One of the outstanding Major League Baseball players of his era, Bill Buckner is unfairly remembered by far too many people for a single play, one that constituted perhaps one ten-thousandth of a percent of his otherwise distinguished 22-year career in Major League Baseball.

It turns out Buckner, who died at age 69 this past Memorial Day, was just as upstanding, successful, and honorable off the field as he was a standout on it.

Few human beings are capable of showing the grace under fire Buckner did after his 10th-inning misplay of Mookie Wilson’s ground ball in the sixth game of the 1986 World Series finished (note: “finished,” not “caused”) a crushing Red Sox loss, one that took on even greater significance the following night, when the New York Mets won the decisive 7th game and extended Boston’s baseball championship-less streak to 68 years.

Buckner’s miscue made him a national punchline and a New England punching bag. Unfairly and shrilly vilified for the better part of two decades afterward, a lesser man would have turned bitter, or just disappeared, but Buckner did neither. Instead, he immersed himself in his roles as a prosperous Idaho businessman who was active in his community, a caring parent, and an avid outdoorsman.

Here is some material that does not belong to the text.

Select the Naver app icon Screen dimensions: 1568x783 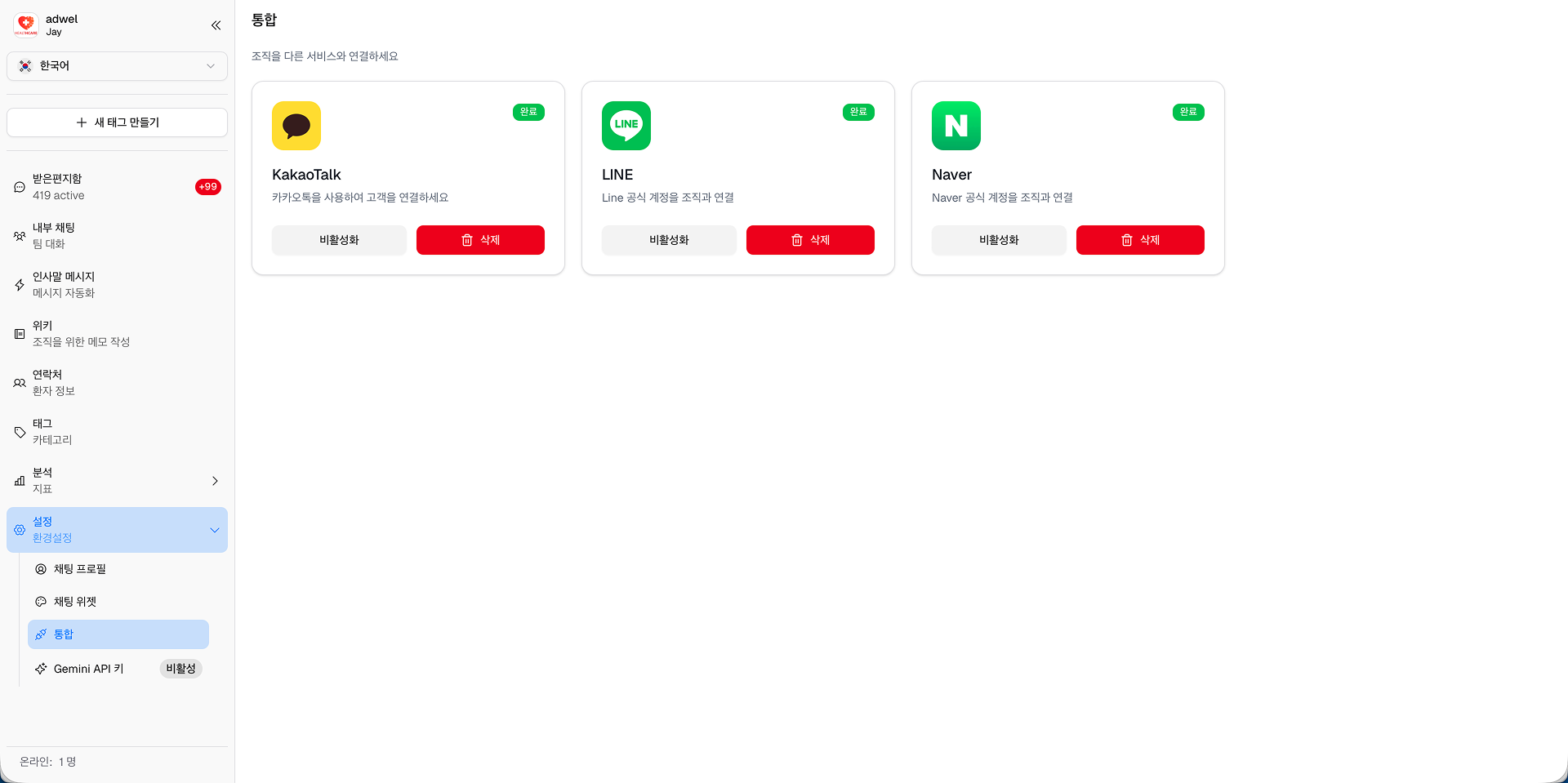pos(956,126)
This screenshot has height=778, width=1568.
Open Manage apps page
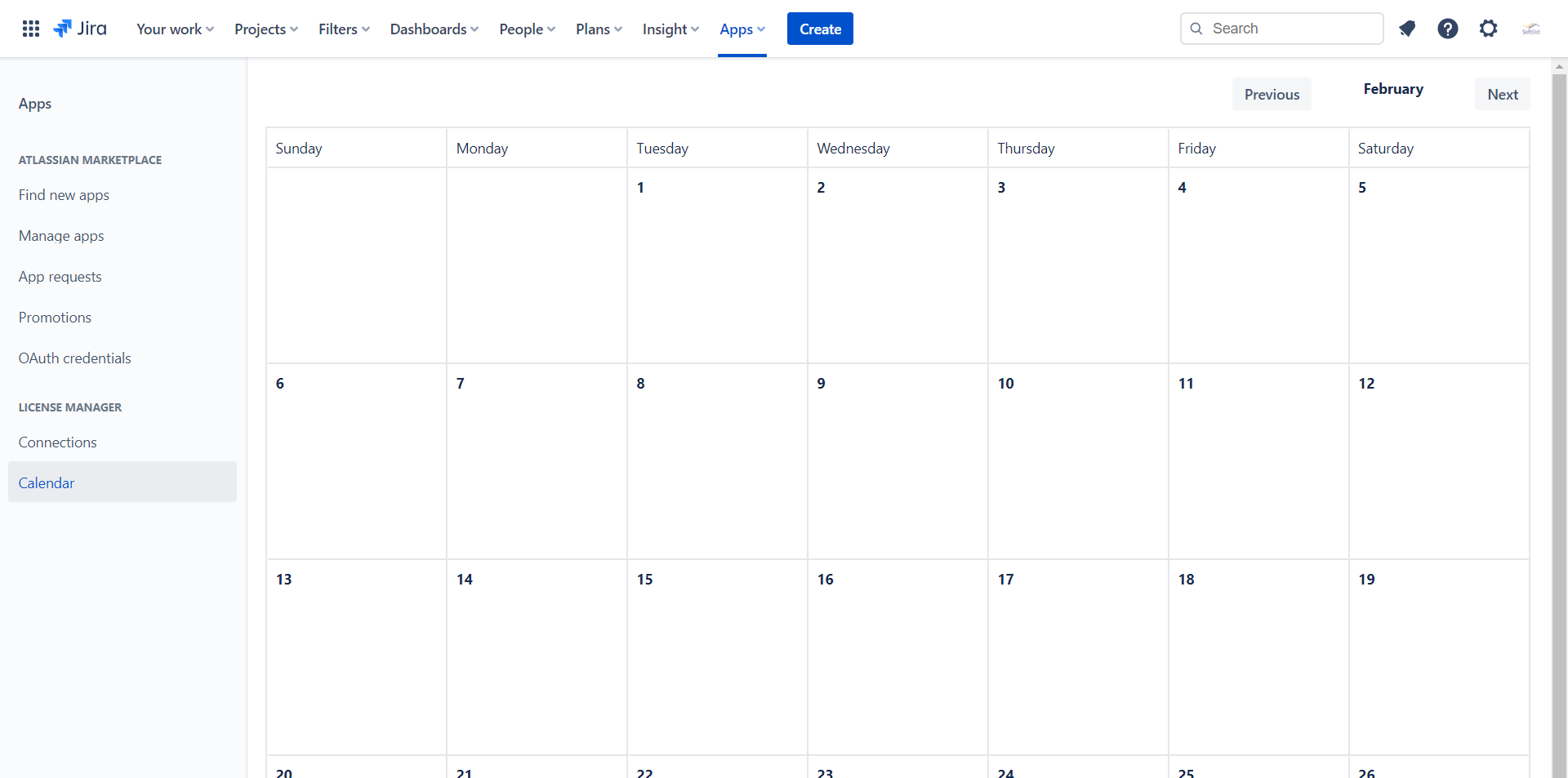click(60, 235)
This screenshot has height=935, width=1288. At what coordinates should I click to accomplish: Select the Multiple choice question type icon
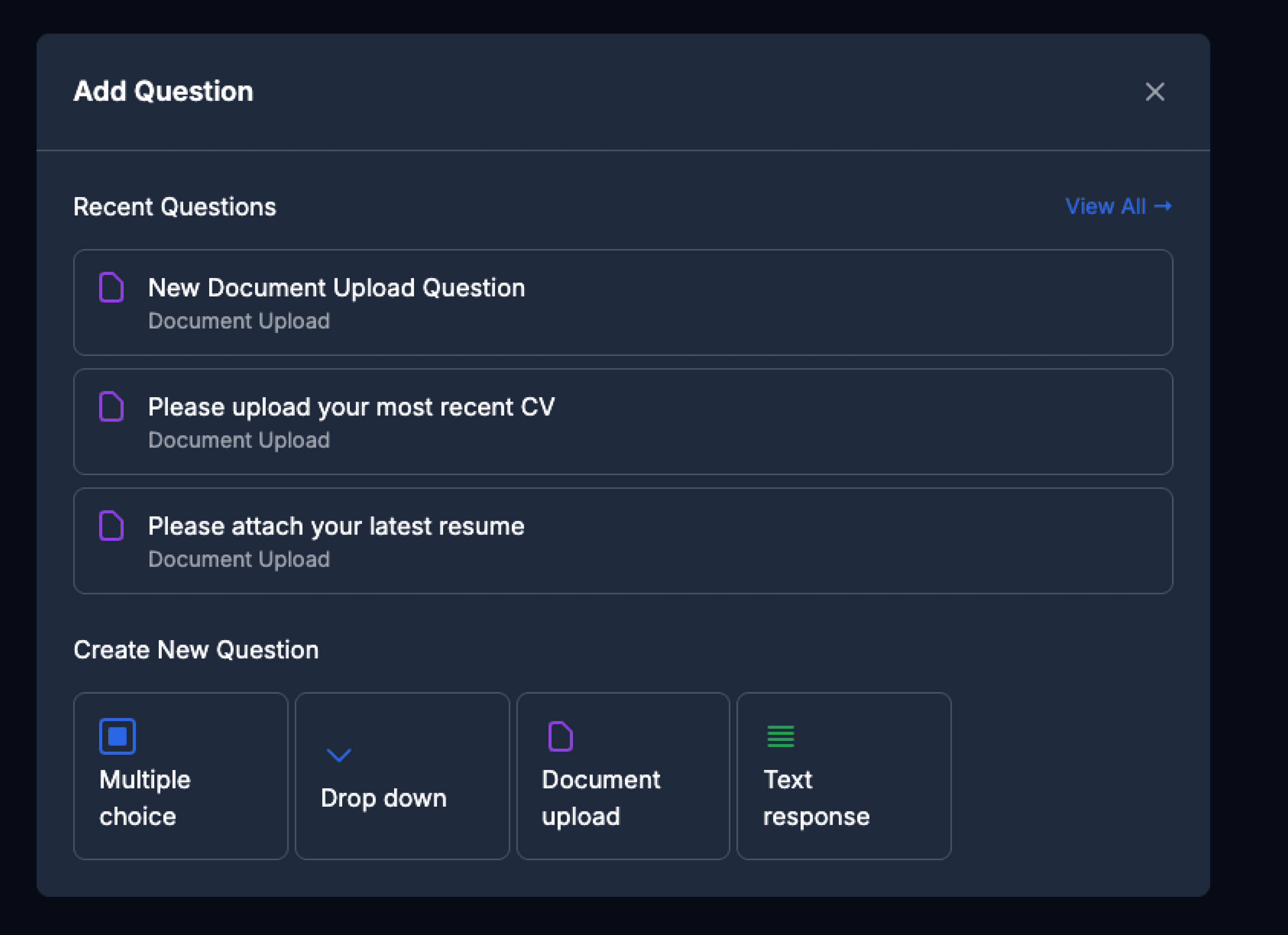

Those who defined Buckner by his one notorious misplay did a disservice to him not only as a human being but as a baseball player. The National League batting champion in 1980, Buckner rapped out 2715 hits in his career, a figure topped by only 65 of the 19,564 (and counting) players in Major League Baseball history. In addition, the outfielder/first sacker who played the latter portion of his career on legs similar to (or perhaps even worse than) Mickey Mantle’s helped lead teams from both the National (Dodgers) and American (Red Sox) Leagues to a World Series appearance.  He was also one of baseball’s most difficult batters to strike out, never whiffing more than 39 times in a season. How remarkable is that? New York Times baseball columnist Tyler Kepner tweeted that on the last full day of Buckner’s life 16 different players struck out three times in a major league baseball game, something Buckner never did in 22 big league seasons.

Sadly, Buckner’s impressive numbers may not be quite enough to make him a baseball immortal; three of his left-handed hitting contemporaries, Rusty Staub, Vada Pinson, and Al Oliver, and another lefthanded hitter who came along later, Johnny Damon, all rapped out more hits than Buckner, and none of them have been enshrined in the sport’s Hall of Fame in Cooperstown, New York. Neither have Steve Garvey, Mickey Vernon, or Jose Cruz, all outstanding players whose career numbers are similar to those complied by Buckner. But perhaps there’s hope.

Consider “Sunny Jim” Bottomley, whose perpetually cheerful disposition earned him his nickname. He played in the major leagues for sixteen distinguished seasons in the 1920’s and 30’s, and compiled career numbers not unlike Buckner’s. The National League’s Most Valuable Player in 1928, when he led the circuit in home runs and RBI, Bottomley played for two World Series-winning teams with the St. Louis Cardinals. He achieved lasting fame on September 16, 1924, the day he drove in 12 runs in a single game against the Brooklyn Robins. That established the single-game record for runs batted in that still stands 95 years later, although it’s been tied once (by another Cardinal, Mark Whiten, on September 7, 1993). When Bottomley retired after the 1937 season his 2313 hits ranked him 38th on the all-time list, and although 31 of those ahead of him on the list were ultimately enshrined in Cooperstown, Bottomley, who died in 1959, never received serious consideration for that honor himself.

Until fifteen years later. In 1974 when Bottomley was elected to the Hall of Fame by baseball’s Veterans Committee, which at the time included one of his influential ex-teammates, 1947 Cooperstown inductee Frankie Frisch.

Could history repeat itself? Consider the possibility that in 2034  one of Buckner’s Hall of Fame ex-teammates, like Jim Rice, Ryne Sandberg, or maybe even Roger Clemens, occupies a spot on the group charged with selecting Hall of Famers from bygone days, and decides to do a little persuading of his fellow committee members. Perhaps then Buckner will deservedly gain inclusion to the Hall, and with it ultimate vindication from being unfairly and inaccurately characterized as merely a historical footnote, the guy who let Mookie Wilson’s ground ball go through his legs.